***** Texte cité *****

Après des élus de Callac et Saint-Brevin-les-Pins, l’association Utopia56 dénonce un harcèlement croissant de l’extrême droite à son égard, alors qu’elle bataille pour faire reconnaître le droit à l’hébergement des plus vulnérables. Elle redoute « un effet domino » des violences et un passage à l’acte.
12 mai 2023 à 20h01
« Faut« Faut-il dissoudre Utopia 56 ? » C’est ainsi que l’animateur de CNews Jean-Marc Morandini s’en est pris dans son émission cette semaine à l’association d’aide aux exilé·es, qui lutte, chaque jour et dans plusieurs villes, pour défendre leurs droits, notamment celui à l’hébergement. « À quoi joue l’association Utopia 56 ? Elle profite de nos faiblesses. La mairie du XVIe renvoie la balle à la mairie de Paris qui renvoie la balle à la Région, qui renvoie la balle à la mairie de Paris. Vous êtes impuissant ? », demande-t-il à Othman Nasrou, le vice-président Les Républicains de la région Île-de-France.

***** Données enregistrées *****

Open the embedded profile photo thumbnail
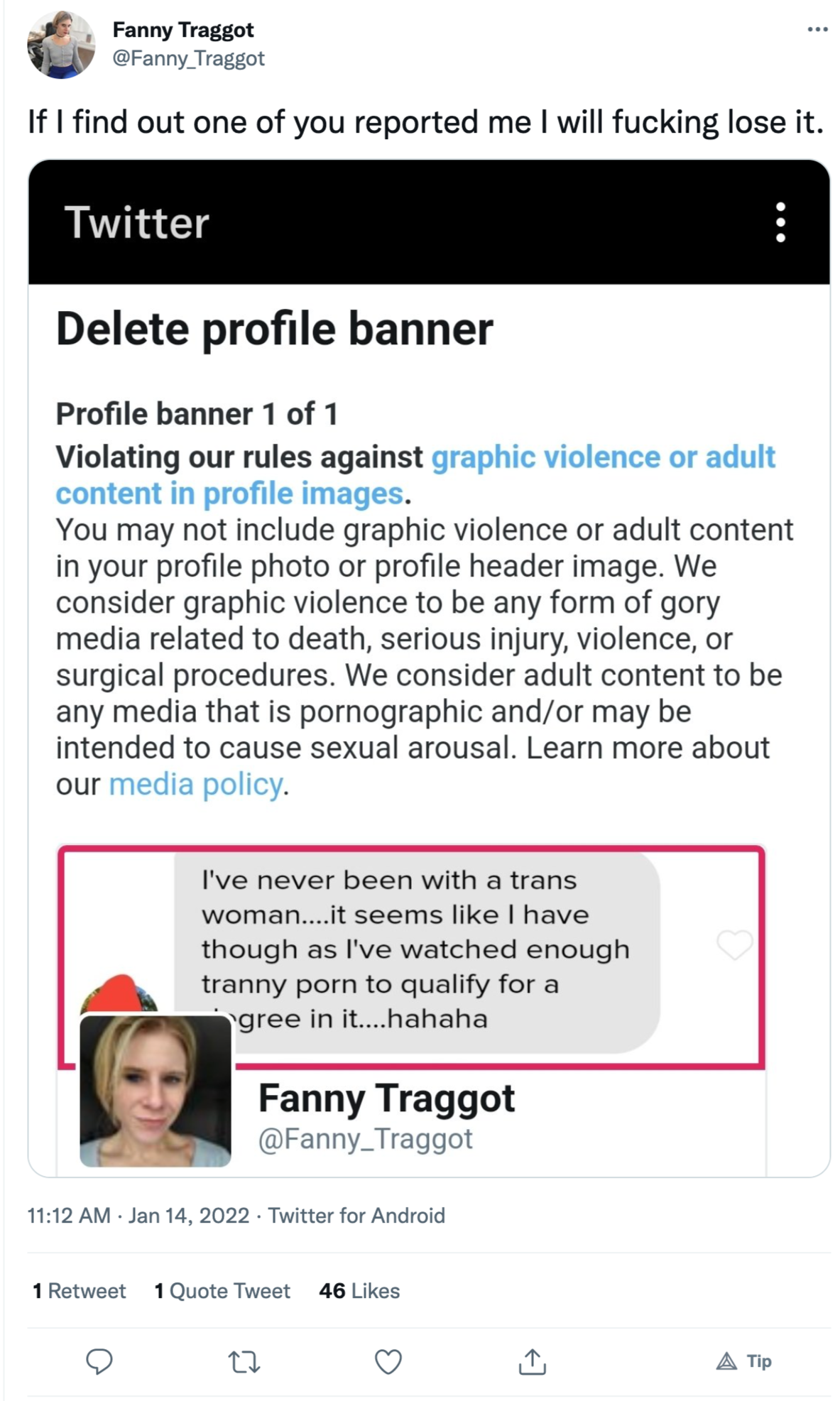click(156, 1091)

*****

À faire:
1 – Relevez tous les noms de communes qui figurent dans le texte cité.
2 – Réécrivez le passage du texte cité allant de « 12 mai 2023 » jusqu'à « la région Île-de-France. » inclus, en remplaçant « la balle » par « le ballon ».
3 – Répondez aux questions suivantes à l'aide du texte cité.
(a) À quelle date et à quelle heure le texte est-il daté ?
(b) Sur quelle chaîne Jean-Marc Morandini anime-t-il son émission ?
(c) Quelle fonction occupe Othman Nasrou ?

Corrigés:
1 – Callac, Saint-Brevin-les-Pins, Paris

2 –
12 mai 2023 à 20h01
« Faut« Faut-il dissoudre Utopia 56 ? » C’est ainsi que l’animateur de CNews Jean-Marc Morandini s’en est pris dans son émission cette semaine à l’association d’aide aux exilé·es, qui lutte, chaque jour et dans plusieurs villes, pour défendre leurs droits, notamment celui à l’hébergement. « À quoi joue l’association Utopia 56 ? Elle profite de nos faiblesses. La mairie du XVIe renvoie le ballon à la mairie de Paris qui renvoie le ballon à la Région, qui renvoie le ballon à la mairie de Paris. Vous êtes impuissant ? », demande-t-il à Othman Nasrou, le vice-président Les Républicains de la région Île-de-France.

3 –
(a) Le 12 mai 2023 à 20h01.
(b) Sur CNews.
(c) Il est le vice-président Les Républicains de la région Île-de-France.